How to complete this task:
Write the records out exactly as shown. No pictures.

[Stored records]

-- Opening Marker --

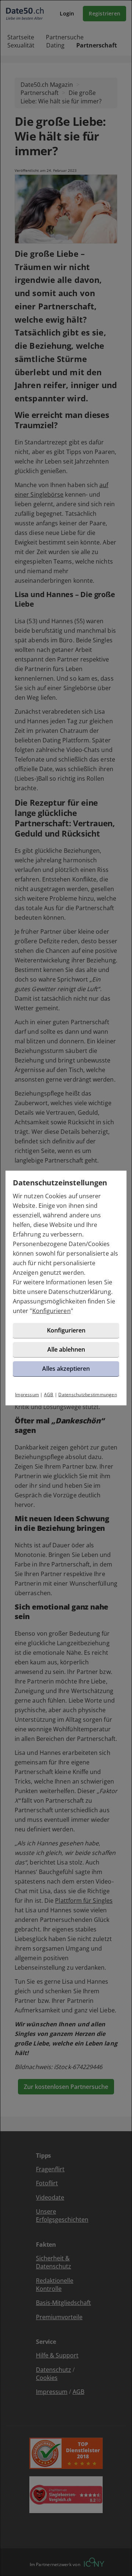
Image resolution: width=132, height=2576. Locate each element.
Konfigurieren (51, 1311)
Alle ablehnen (66, 1349)
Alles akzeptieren (66, 1369)
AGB (49, 1394)
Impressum (27, 1394)
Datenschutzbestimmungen (87, 1394)
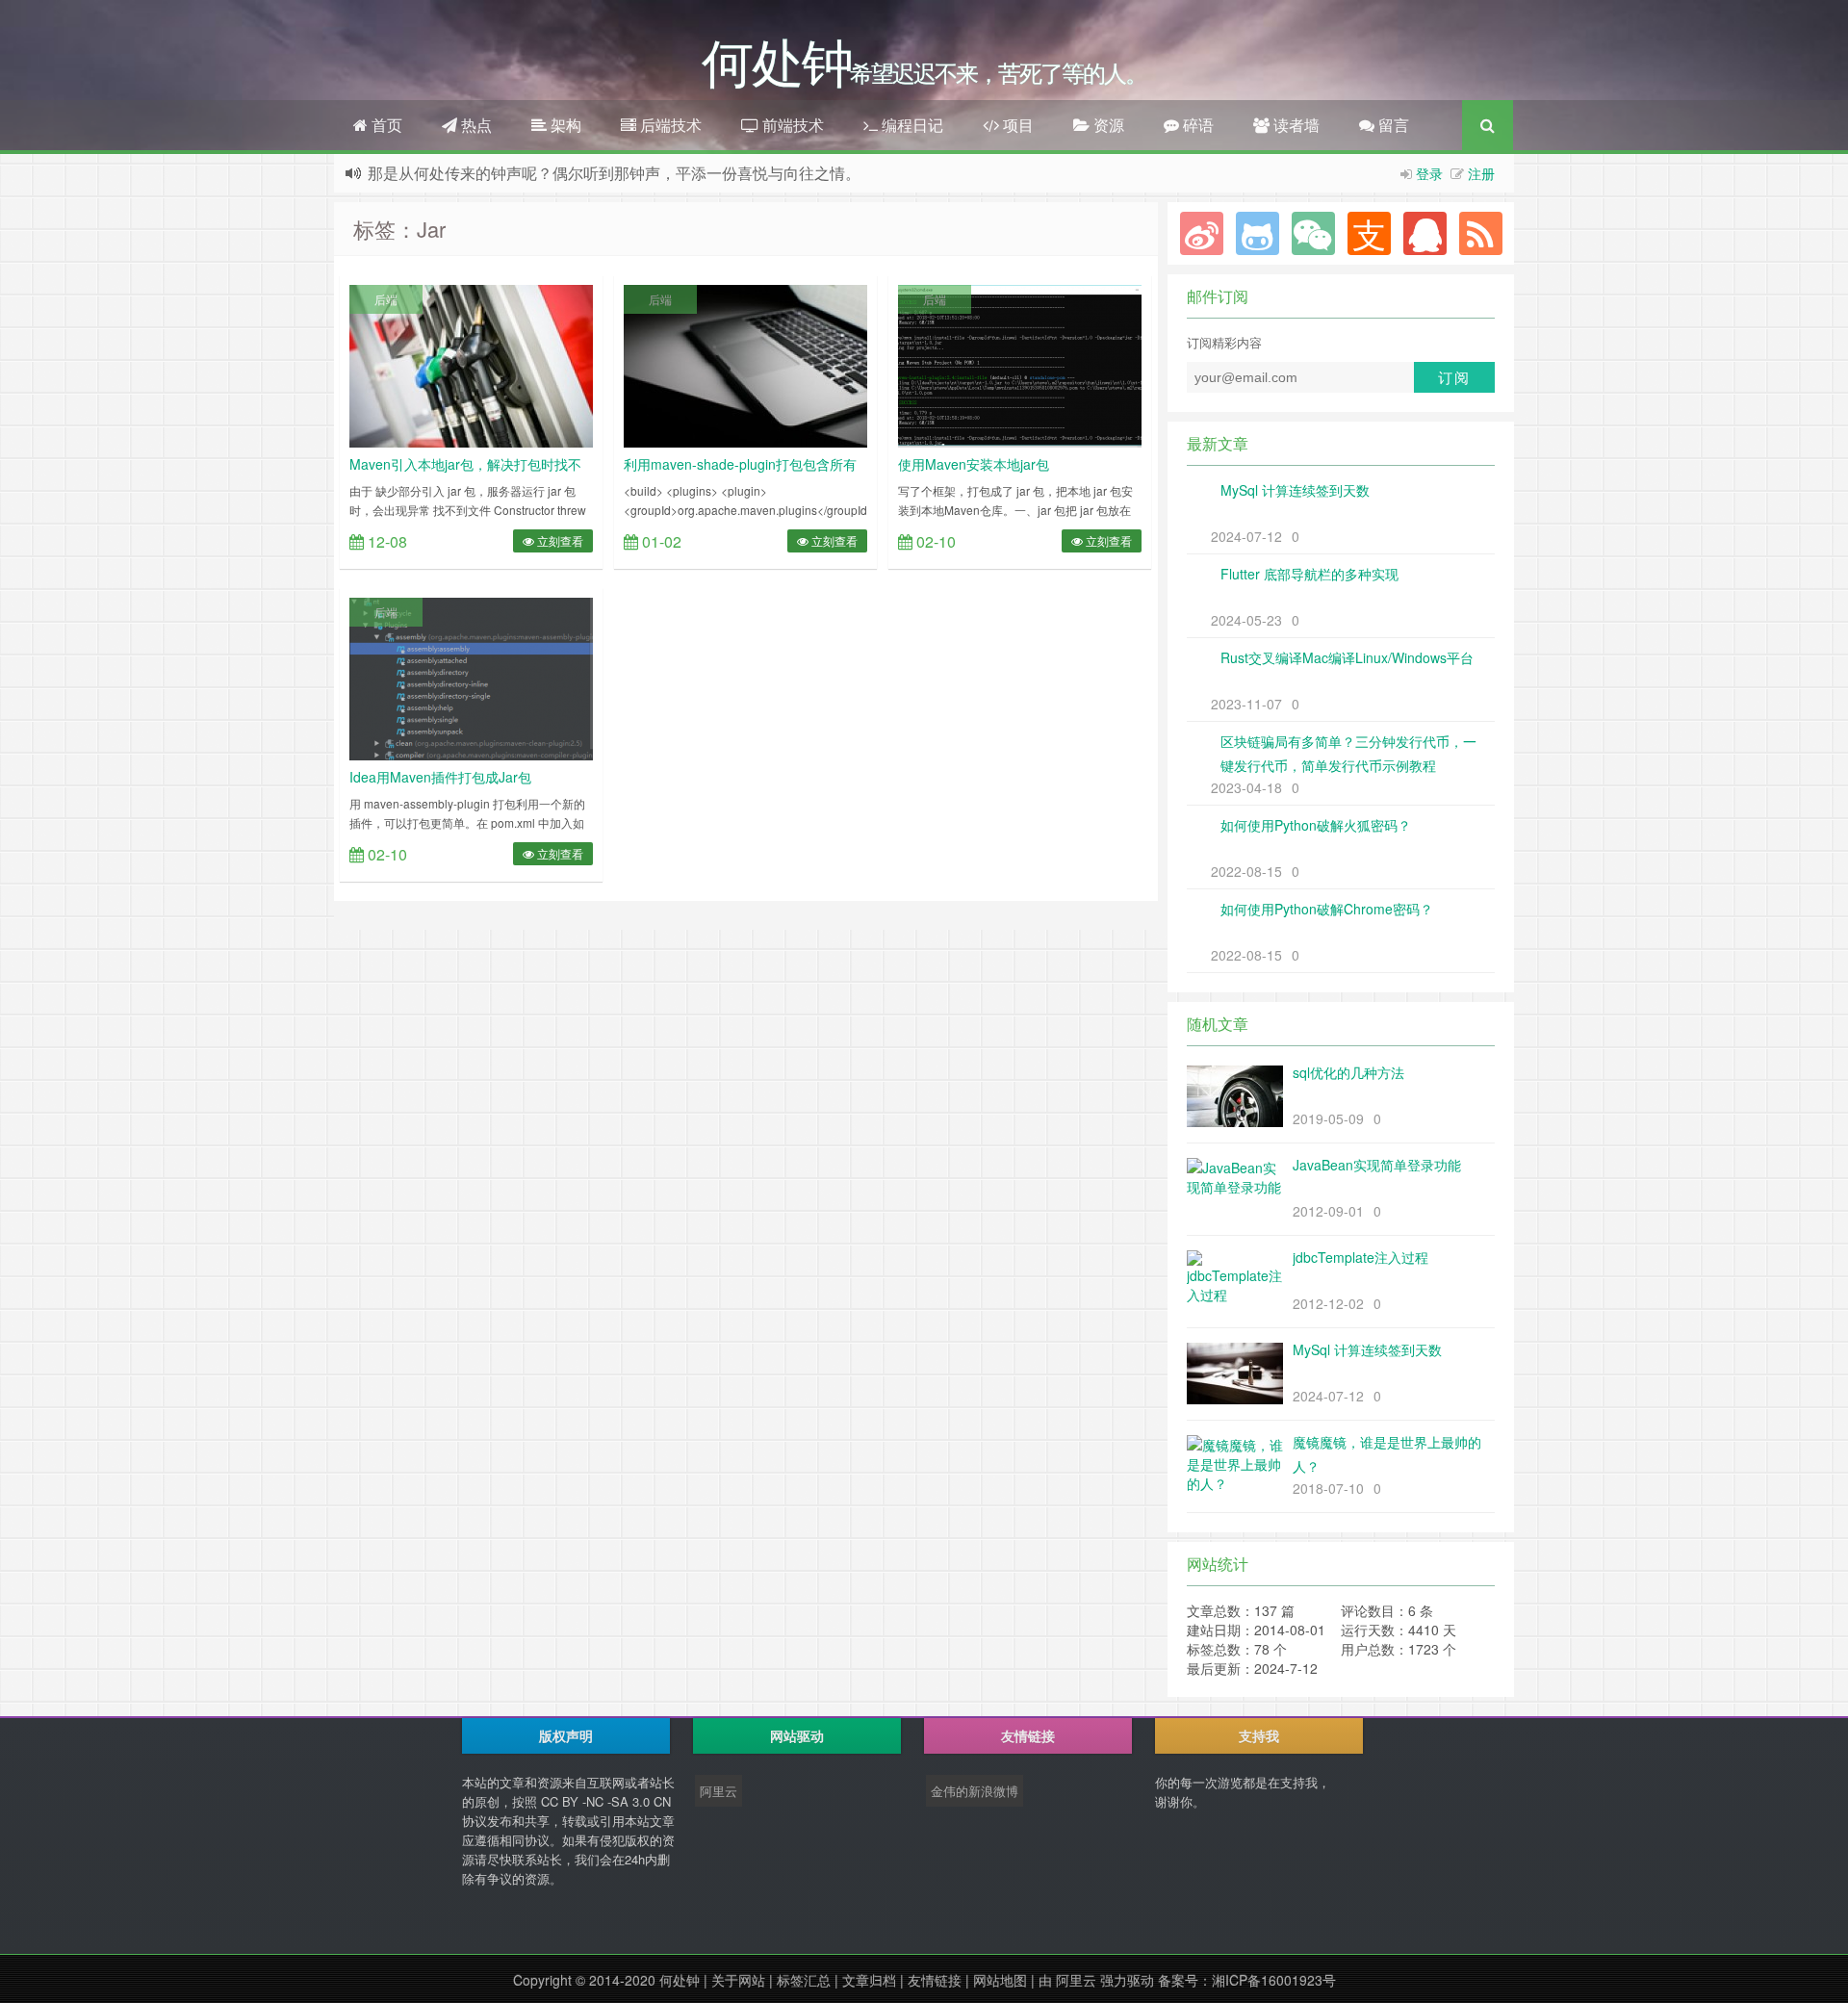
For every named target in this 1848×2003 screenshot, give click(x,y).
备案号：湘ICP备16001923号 (1247, 1980)
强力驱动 (1127, 1980)
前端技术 (791, 125)
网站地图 (1000, 1980)
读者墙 (1295, 125)
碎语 (1196, 125)
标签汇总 (804, 1980)
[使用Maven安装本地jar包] (1020, 363)
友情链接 (935, 1980)
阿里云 (718, 1791)
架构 (564, 125)
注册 (1481, 173)
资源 (1107, 125)
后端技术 (669, 125)
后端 (386, 299)
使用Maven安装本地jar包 (973, 464)
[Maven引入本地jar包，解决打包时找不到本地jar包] (471, 363)
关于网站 (738, 1980)
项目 (1016, 125)
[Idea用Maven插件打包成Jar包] (471, 676)
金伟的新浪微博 (974, 1791)
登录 (1429, 173)
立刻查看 (558, 540)
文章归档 (869, 1980)
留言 (1391, 125)
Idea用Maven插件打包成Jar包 (440, 776)
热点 (474, 125)
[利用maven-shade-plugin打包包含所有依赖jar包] (745, 363)
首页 (385, 125)
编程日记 (910, 125)
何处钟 (679, 1980)
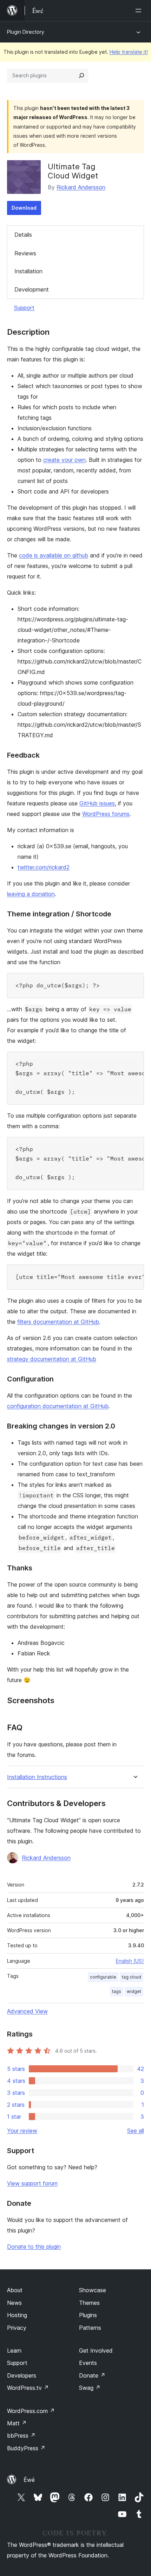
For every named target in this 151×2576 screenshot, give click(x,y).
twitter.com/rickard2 (44, 867)
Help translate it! (129, 52)
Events (88, 2362)
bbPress (21, 2435)
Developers (21, 2375)
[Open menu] (140, 10)
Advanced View (27, 2011)
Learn (14, 2350)
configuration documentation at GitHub (58, 1406)
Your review (22, 2130)
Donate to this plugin (34, 2246)
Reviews (25, 253)
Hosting (17, 2315)
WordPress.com (31, 2410)
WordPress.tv (28, 2387)
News (14, 2302)
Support (24, 307)
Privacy (16, 2327)
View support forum (32, 2183)
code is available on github (53, 555)
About (14, 2290)
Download (24, 208)
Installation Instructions (37, 1777)
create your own (64, 459)
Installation (28, 271)
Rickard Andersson (81, 187)
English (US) (130, 1961)
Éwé (29, 2479)
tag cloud (131, 1977)
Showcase (92, 2290)
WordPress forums (106, 813)
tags (116, 1991)
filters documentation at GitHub (58, 1321)
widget (134, 1991)
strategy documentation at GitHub (51, 1358)
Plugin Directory (25, 32)
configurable (103, 1977)
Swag (89, 2387)
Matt (17, 2423)
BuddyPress (26, 2448)
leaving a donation (31, 893)
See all (135, 2130)
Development (31, 289)
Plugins (88, 2315)
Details (23, 234)
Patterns (90, 2327)
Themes (89, 2302)
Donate (92, 2375)
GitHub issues (97, 803)
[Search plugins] (81, 75)
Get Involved (96, 2350)
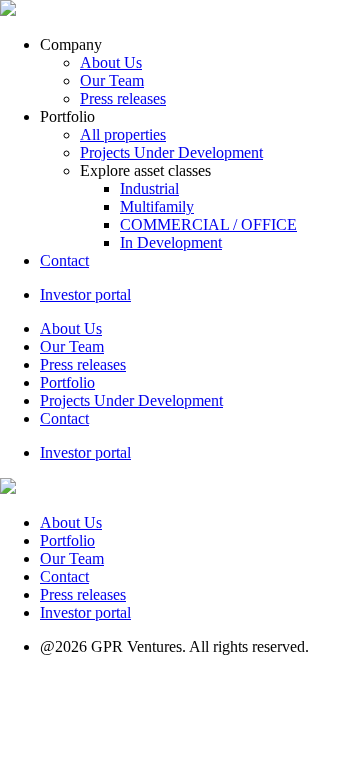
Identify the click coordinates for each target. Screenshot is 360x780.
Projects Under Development (171, 152)
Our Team (112, 80)
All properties (123, 134)
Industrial (149, 188)
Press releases (123, 98)
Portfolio (67, 382)
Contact (64, 260)
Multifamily (157, 206)
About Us (111, 62)
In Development (171, 242)
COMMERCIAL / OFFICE (208, 224)
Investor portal (85, 294)
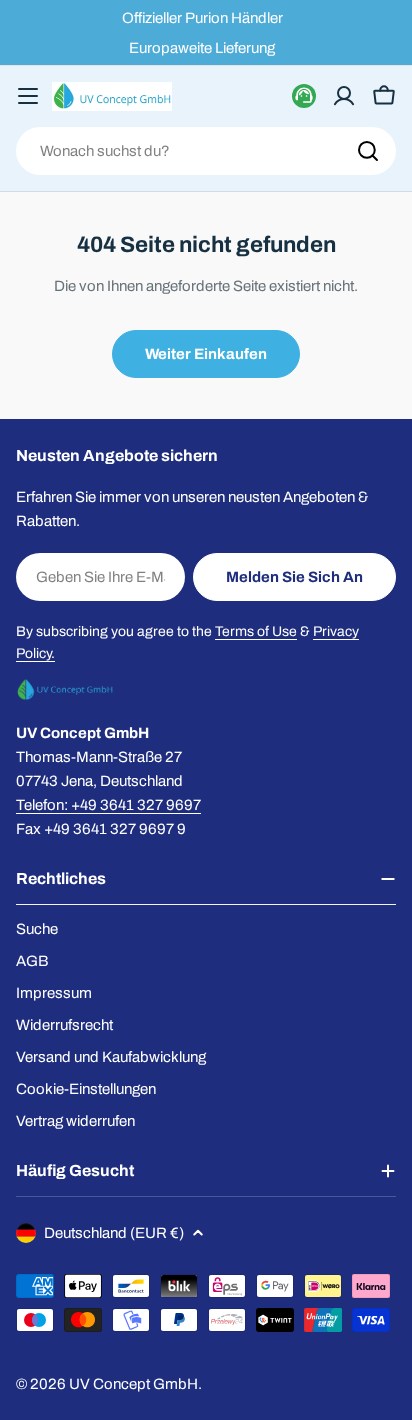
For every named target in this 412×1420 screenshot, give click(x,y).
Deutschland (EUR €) (114, 1233)
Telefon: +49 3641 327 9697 (108, 805)
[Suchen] (368, 151)
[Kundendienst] (304, 96)
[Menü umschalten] (28, 96)
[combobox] (206, 151)
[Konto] (344, 96)
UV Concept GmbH (133, 1384)
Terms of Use (256, 631)
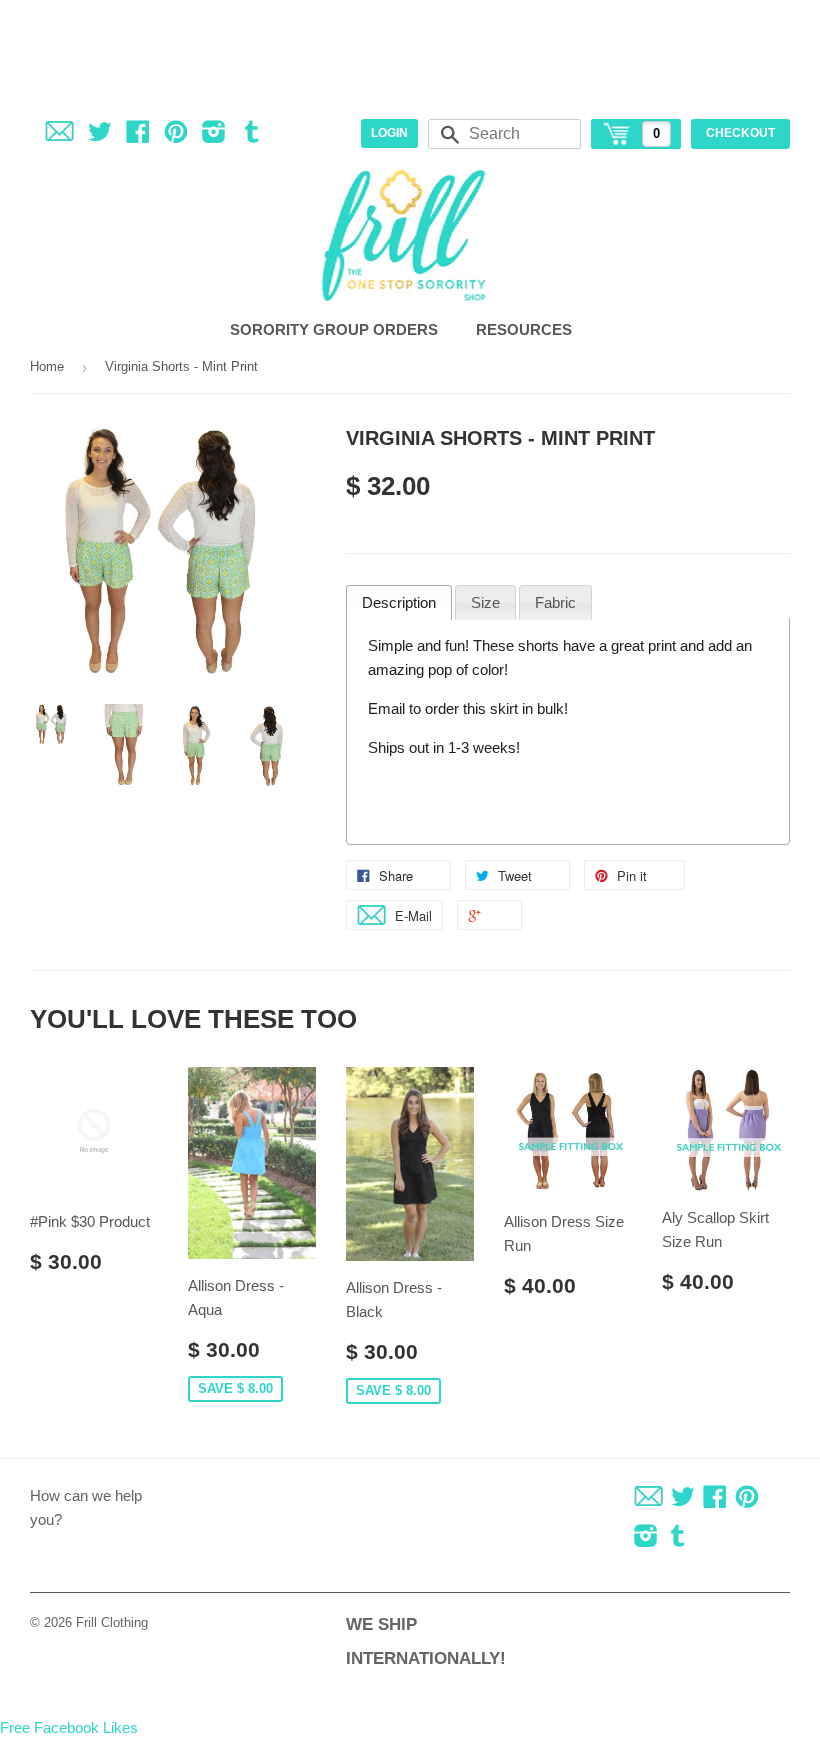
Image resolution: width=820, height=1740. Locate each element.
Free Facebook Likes (69, 1727)
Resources (526, 329)
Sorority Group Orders (336, 329)
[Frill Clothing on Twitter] (100, 135)
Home (47, 366)
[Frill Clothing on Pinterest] (176, 135)
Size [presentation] (485, 602)
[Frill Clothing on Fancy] (59, 135)
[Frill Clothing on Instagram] (214, 135)
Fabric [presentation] (555, 602)
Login (389, 133)
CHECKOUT (740, 133)
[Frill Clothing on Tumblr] (252, 135)
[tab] (399, 603)
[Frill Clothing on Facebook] (138, 135)
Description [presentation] (399, 602)
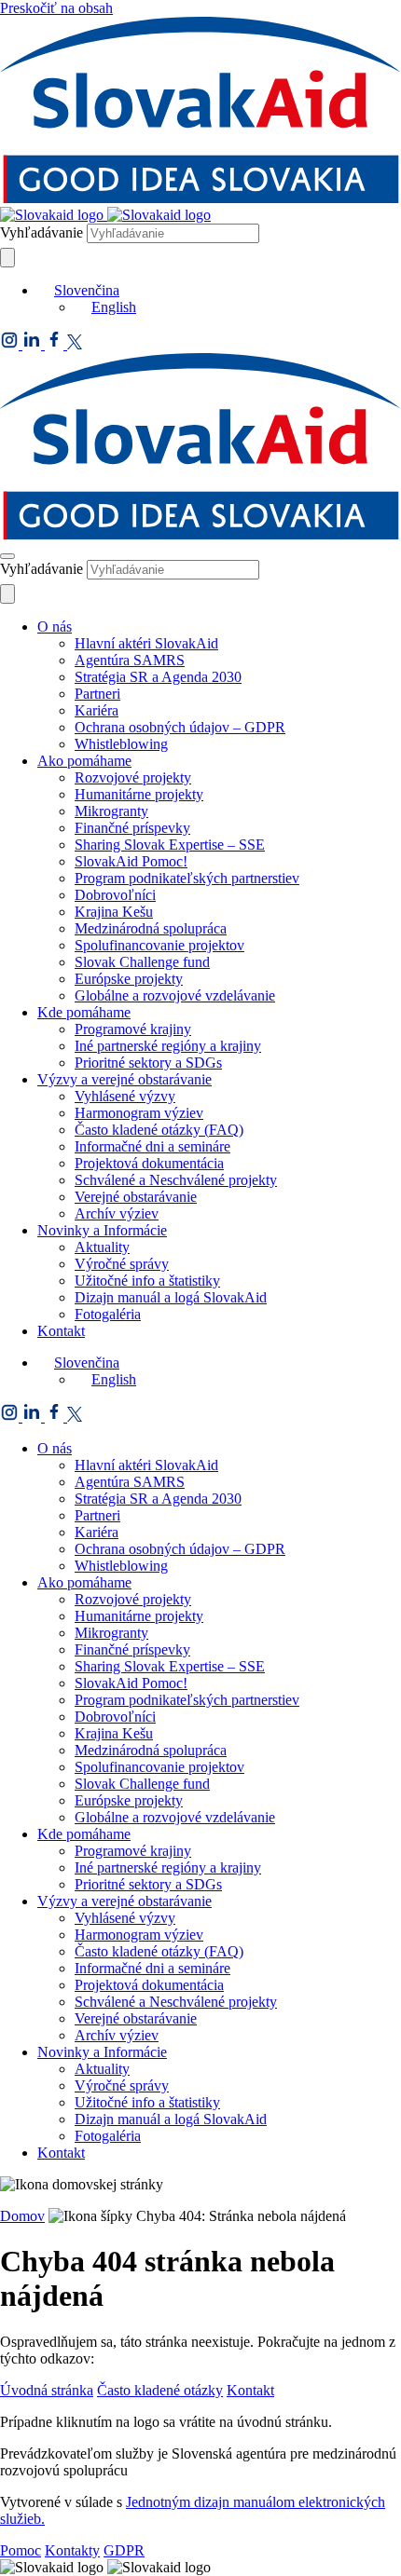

-- Closing Marker --

Response for this exercise:
Image resolution: width=132, height=2576. Locate each element.
Konfigurieren (51, 1311)
Alle ablehnen (66, 1349)
Alles akzeptieren (66, 1369)
AGB (49, 1394)
Impressum (27, 1394)
Datenschutzbestimmungen (87, 1394)
For every named target in this 1848×2003 screenshot, give click(x,y).
备案号：湘ICP备16001923号 (1247, 1980)
强力驱动 (1127, 1980)
前端技术 (791, 125)
网站地图 (1000, 1980)
读者墙 (1295, 125)
碎语 (1196, 125)
标签汇总 (804, 1980)
[使用Maven安装本地jar包] (1020, 363)
友情链接 (935, 1980)
阿里云 (718, 1791)
架构 (564, 125)
注册 (1481, 173)
资源 (1107, 125)
后端技术 (669, 125)
后端 (386, 299)
使用Maven安装本地jar包 (973, 464)
[Maven引入本地jar包，解决打包时找不到本地jar包] (471, 363)
关于网站 (738, 1980)
项目 (1016, 125)
[Idea用Maven插件打包成Jar包] (471, 676)
金伟的新浪微博 (974, 1791)
登录 (1429, 173)
立刻查看 (558, 540)
文章归档 (869, 1980)
留言 (1391, 125)
Idea用Maven插件打包成Jar包 (440, 776)
热点 (474, 125)
[利用maven-shade-plugin打包包含所有依赖jar包] (745, 363)
首页 (385, 125)
编程日记 (910, 125)
何处钟 (679, 1980)
For every named target in this 151×2576 screenshot, give click(x,y).
twitter.com/rickard2 (44, 867)
Help translate it! (129, 52)
Events (88, 2362)
bbPress (21, 2435)
Developers (21, 2375)
[Open menu] (140, 10)
Advanced View (27, 2011)
Learn (14, 2350)
configuration documentation at GitHub (58, 1406)
Your review (22, 2130)
Donate to this plugin (34, 2246)
Reviews (25, 253)
Hosting (17, 2315)
WordPress.com (31, 2410)
WordPress.tv (28, 2387)
News (14, 2302)
Support (24, 307)
Privacy (16, 2327)
View support forum (32, 2183)
code is available on github (53, 555)
About (14, 2290)
Download (24, 208)
Installation Instructions (37, 1777)
create your own (64, 459)
Installation (28, 271)
Rickard Andersson (81, 187)
English (US) (130, 1961)
Éwé (29, 2479)
tag cloud (131, 1977)
Showcase (92, 2290)
WordPress forums (106, 813)
tags (116, 1991)
filters documentation at GitHub (58, 1321)
widget (134, 1991)
strategy documentation at GitHub (51, 1358)
Plugin Directory (25, 32)
configurable (103, 1977)
Swag (89, 2387)
Matt (17, 2423)
BuddyPress (26, 2448)
leaving a donation (31, 893)
See all (135, 2130)
Development (31, 289)
Plugins (88, 2315)
Details (23, 234)
Patterns (90, 2327)
Themes (89, 2302)
Donate (92, 2375)
GitHub issues (97, 803)
[Search plugins] (81, 75)
Get Involved (96, 2350)
Identify the click coordinates for each target. Screenshot is 360x780.
Projects Under Development (171, 152)
Our Team (112, 80)
All properties (123, 134)
Industrial (149, 188)
Press releases (123, 98)
Portfolio (67, 382)
Contact (64, 260)
Multifamily (157, 206)
About Us (111, 62)
In Development (171, 242)
COMMERCIAL / OFFICE (208, 224)
Investor portal (85, 294)
For every named target in this 412×1420 screenshot, give click(x,y).
Deutschland (EUR €) (114, 1233)
Telefon: +49 3641 327 9697 (108, 805)
[Suchen] (368, 151)
[Kundendienst] (304, 96)
[Menü umschalten] (28, 96)
[combobox] (206, 151)
[Konto] (344, 96)
UV Concept GmbH (133, 1384)
Terms of Use (256, 631)
Image resolution: width=820, height=1740. Locate each element.
Free Facebook Likes (69, 1727)
Resources (526, 329)
Sorority Group Orders (336, 329)
[Frill Clothing on Twitter] (100, 135)
Home (47, 366)
[Frill Clothing on Pinterest] (176, 135)
Size [presentation] (485, 602)
[Frill Clothing on Fancy] (59, 135)
[Frill Clothing on Instagram] (214, 135)
Fabric [presentation] (555, 602)
Login (389, 133)
CHECKOUT (740, 133)
[Frill Clothing on Tumblr] (252, 135)
[tab] (399, 603)
[Frill Clothing on Facebook] (138, 135)
Description [presentation] (399, 602)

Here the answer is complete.